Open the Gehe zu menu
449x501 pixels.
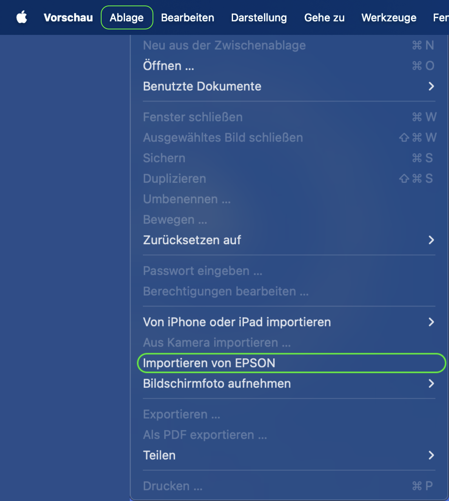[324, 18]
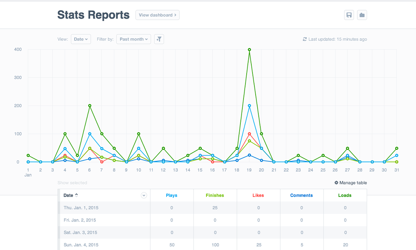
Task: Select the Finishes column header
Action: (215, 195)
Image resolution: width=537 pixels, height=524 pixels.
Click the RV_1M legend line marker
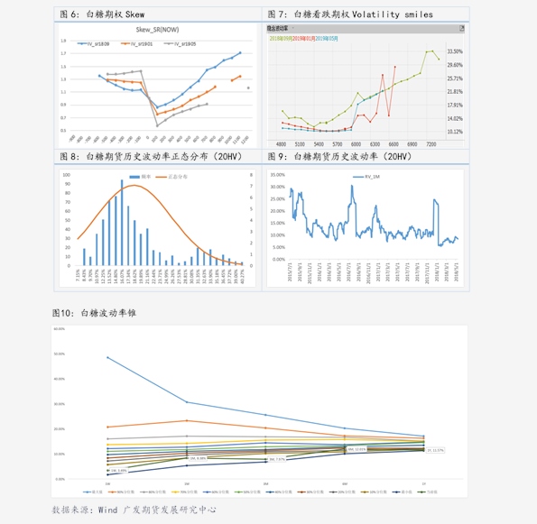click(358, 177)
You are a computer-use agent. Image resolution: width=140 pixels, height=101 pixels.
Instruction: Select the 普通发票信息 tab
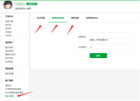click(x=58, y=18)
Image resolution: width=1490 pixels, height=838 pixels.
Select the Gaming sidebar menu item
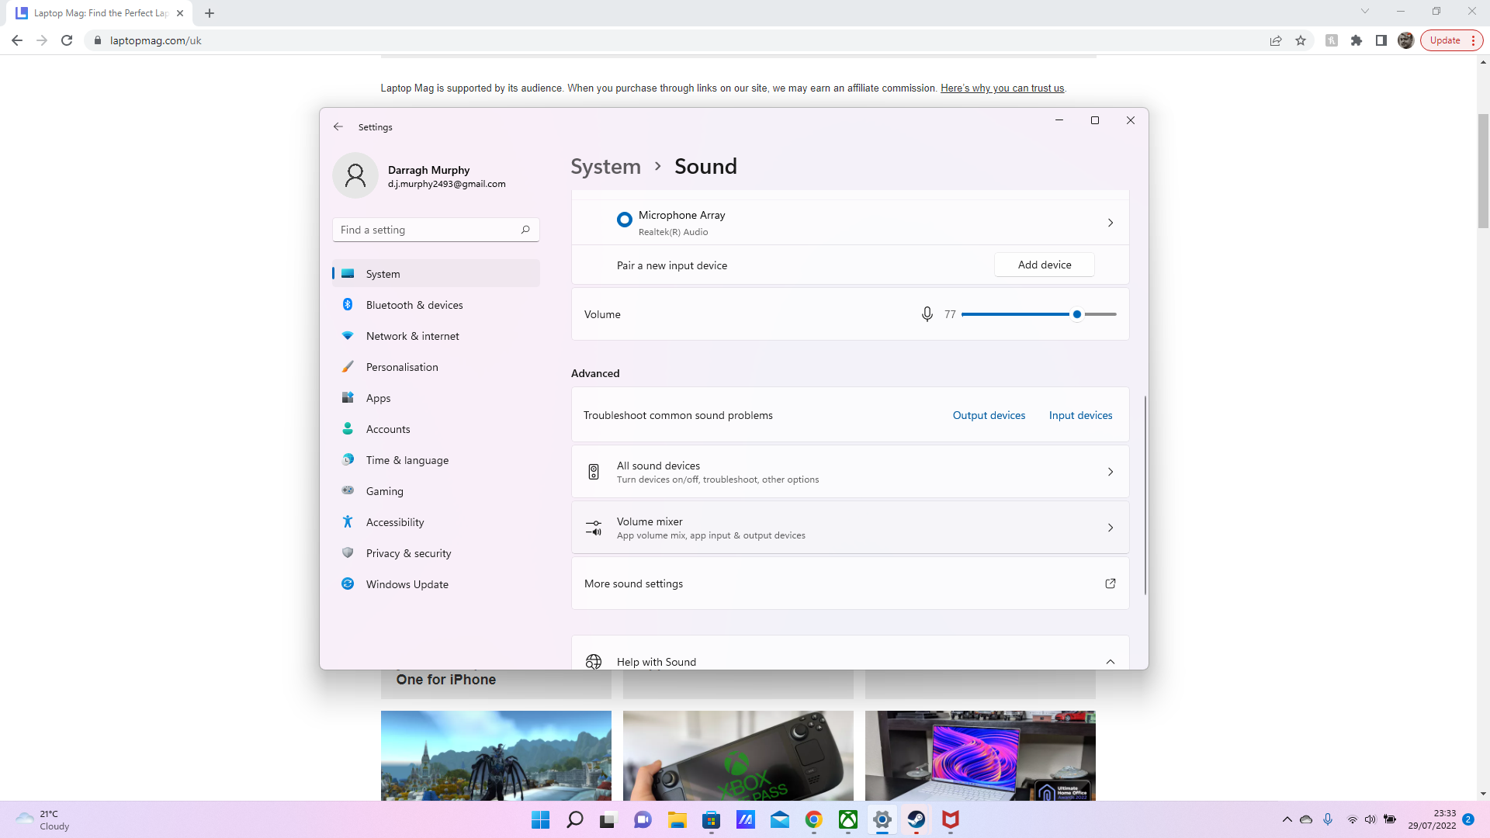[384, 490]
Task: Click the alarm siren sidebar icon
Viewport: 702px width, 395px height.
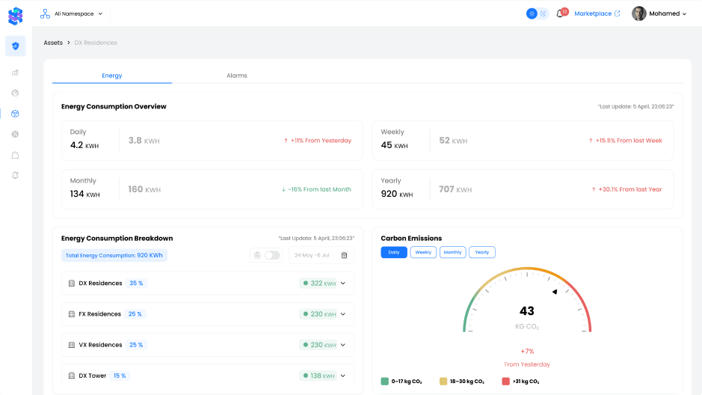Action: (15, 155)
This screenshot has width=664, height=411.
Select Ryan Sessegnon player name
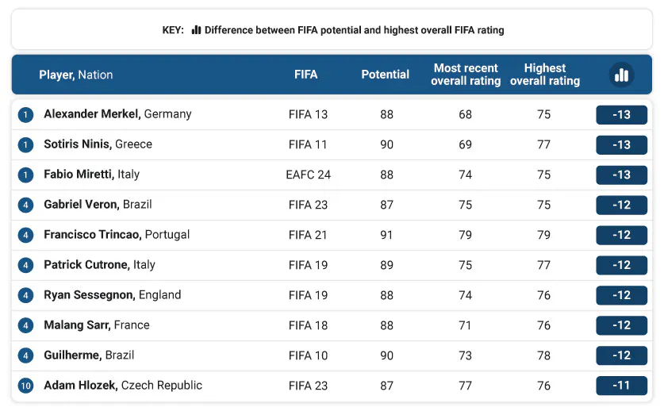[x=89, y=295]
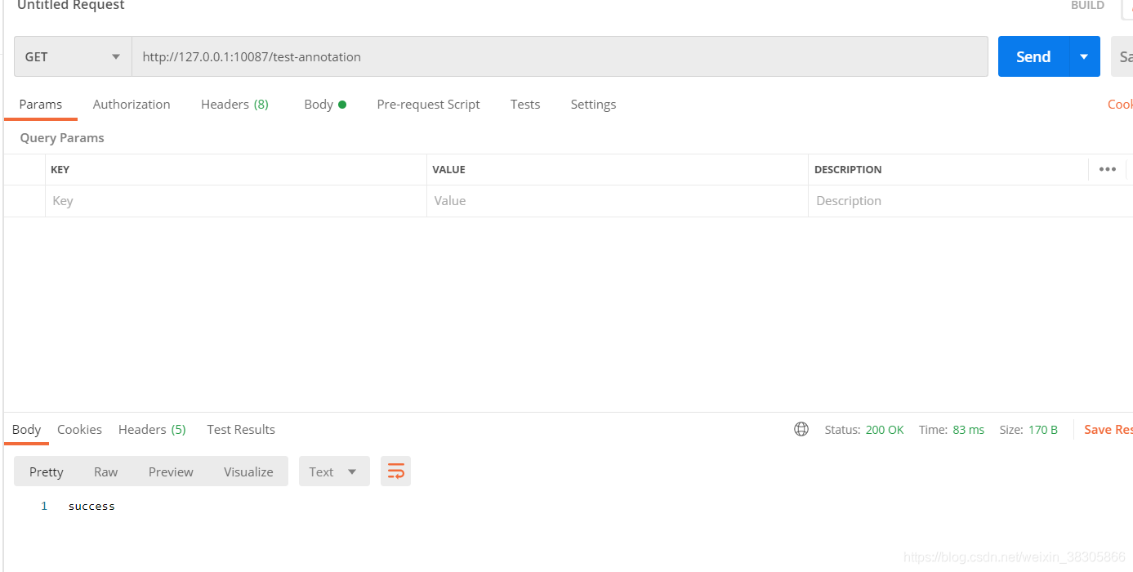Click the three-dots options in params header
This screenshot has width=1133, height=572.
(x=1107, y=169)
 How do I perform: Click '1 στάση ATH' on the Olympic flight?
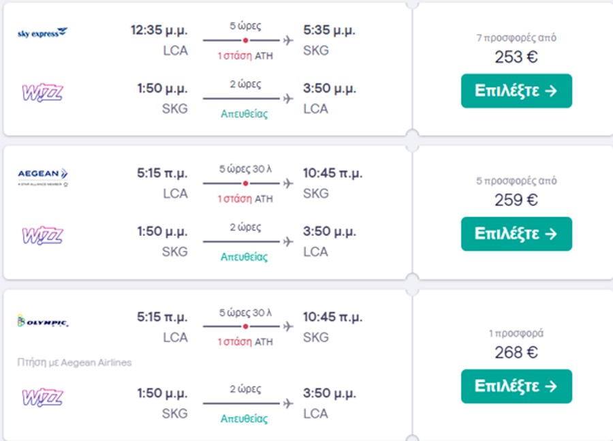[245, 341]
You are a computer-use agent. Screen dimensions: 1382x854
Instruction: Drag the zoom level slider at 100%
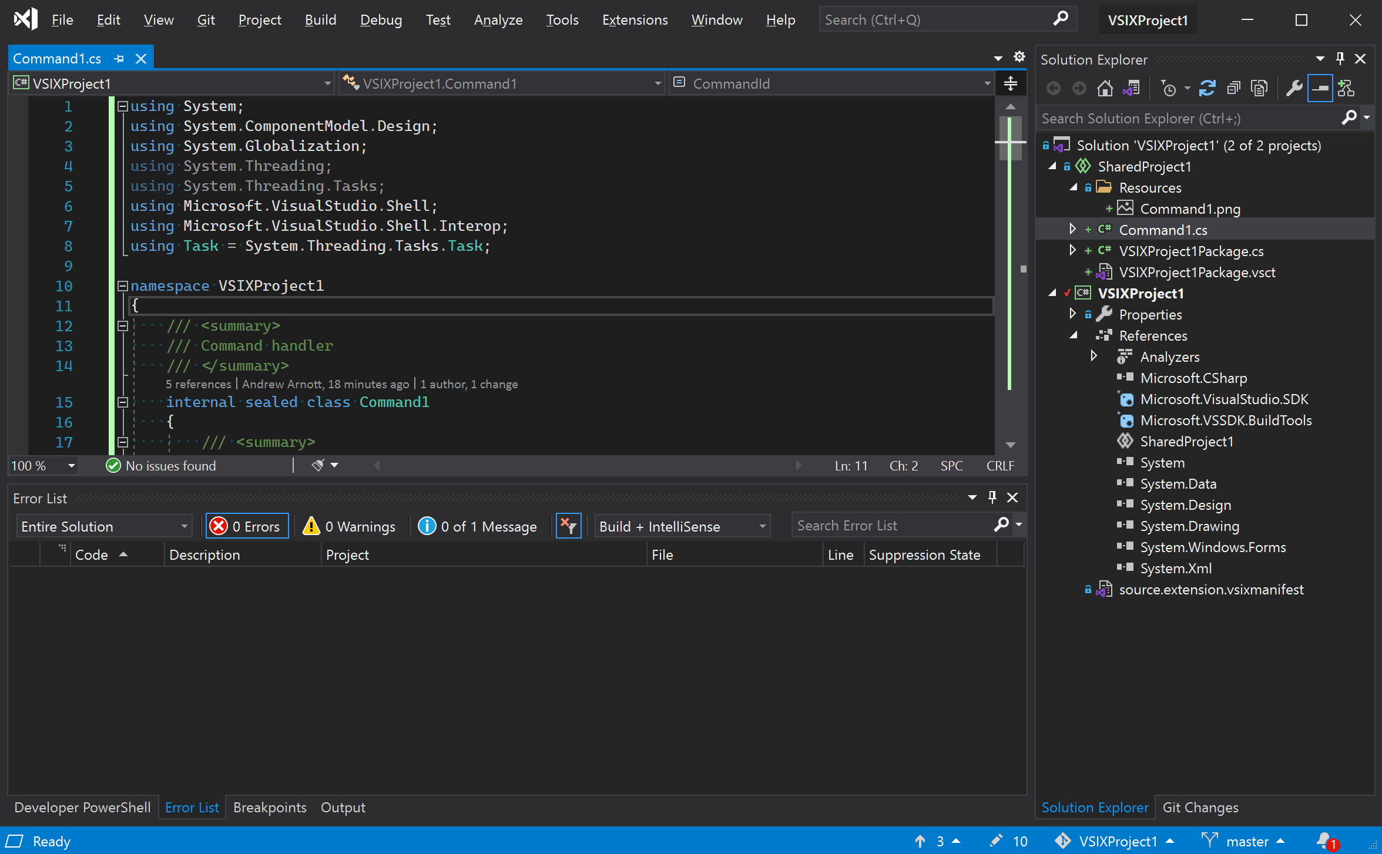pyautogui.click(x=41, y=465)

Work task:
From the line that contains "Instruction: Select the 普通发票信息 tab" to the final line of the material, write out each line exactly. Pictures stay out.

Result:
Instruction: Select the 普通发票信息 tab
click(x=58, y=18)
Image resolution: width=1490 pixels, height=838 pixels.
Select the Gaming sidebar menu item
[384, 490]
Task: Click the alarm siren sidebar icon
Viewport: 702px width, 395px height.
Action: (15, 155)
This screenshot has width=664, height=411.
Select Ryan Sessegnon player name
[x=89, y=295]
Click the three-dots options in params header
This screenshot has width=1133, height=572.
(x=1107, y=169)
 How do I perform: Click '1 στάση ATH' on the Olympic flight?
[245, 341]
You are a computer-use agent. Screen dimensions: 1382x854
Instruction: Drag the zoom level slider at 100%
pyautogui.click(x=41, y=465)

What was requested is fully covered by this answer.